Severe malaria, a high burden parasitic disease, is characterized by hyperproduction of proinflammatory cytokines, most likely generated by M1-polarized macrophages. Malaria pigment or hemozoin (HZ), a byproduct of heme detoxification in intra-erythrocytic parasites, is internalized by circulating monocytes and tissue macrophages, modulating their functions. Although the immunomodulatory properties of HZ have been described, its specific role in M1/M2 macrophage polarization remains unclear. This study aims to fill this gap by elucidating whether HZ modulates M1/M2 polarization, contributing to the strong inflammatory response in severe malaria. Primary human monocyte derived macrophages (MDM) and THP-1 cells differentiated into macrophages (dTHP-1) were stimulated with M1 or M2 signals in the presence of native HZ. Gene expression and protein secretion of TNF-α, IL-1β, CXCL8, IL-6, IL-10 and PPARG were evaluated by Real-Time PCR and ELISA, respectively.
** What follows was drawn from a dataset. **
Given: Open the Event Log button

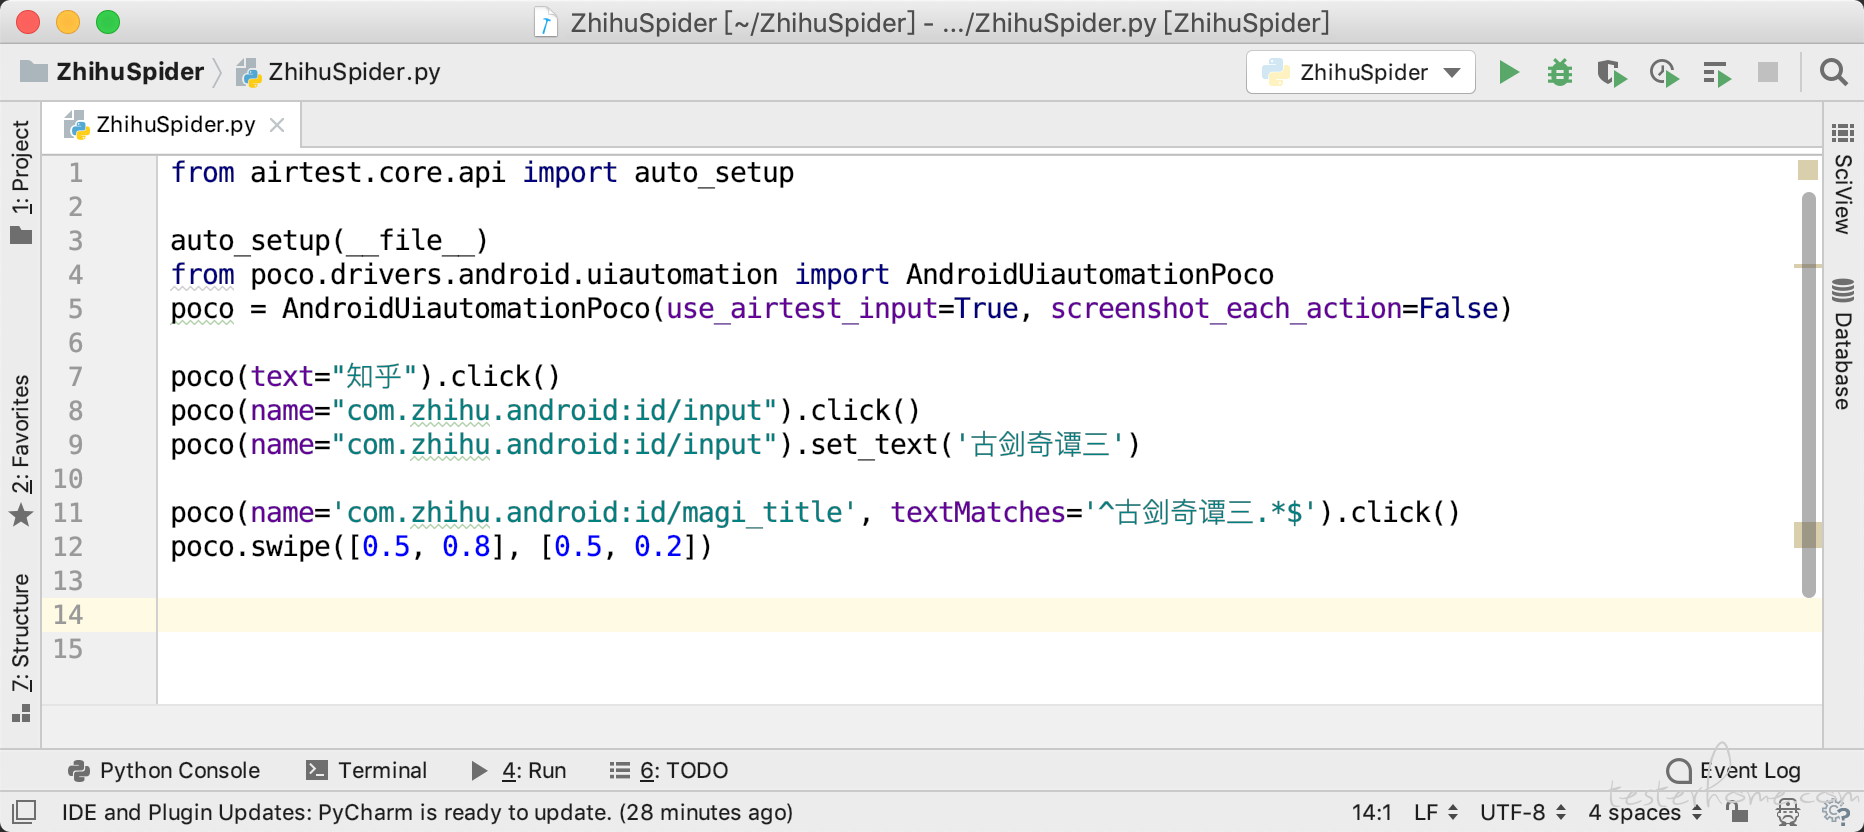Looking at the screenshot, I should [x=1734, y=770].
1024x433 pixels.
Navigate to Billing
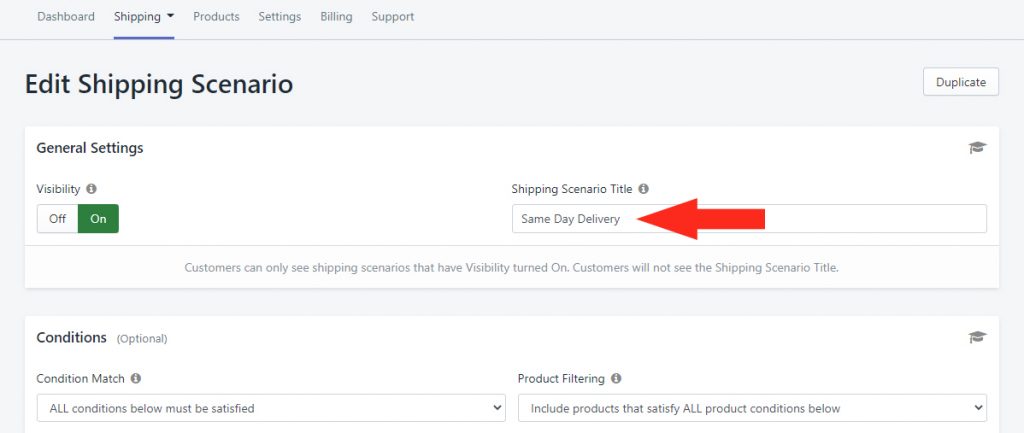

STAT6 phosphorylation was evaluated by western blot analysis. MDM and dTHP-1 showed a different polarisation response to classical M1/M2 stimuli and to HZ treatment. In both non-polarized (M0) MDM and dTHP-1, HZ induced an M1/pro-inflammatory phenotype, increasing gene expression and protein secretion of CXCL8, TNF-α, and IL-1β. In the presence of M1- or M2-polarizing stimuli, HZ further increased CXCL8 and IL-1β in MDM but not in dTHP-1, where TNF-α secretion was even reduced. HZ did not affect M2 markers (PPARG and IL10 expression, STAT6 phosphorylation) in any condition. This is the first in vitro study investigating the effect of HZ on macrophage polarization, showing its ability to promote M1 pro-inflammatory differentiation. Results vary across experimental models, emphasizing the importance of considering model-specific effects. Clarifying HZ’s role remains crucial for understanding malaria pathogenesis and developing new immunomodulatory therapies.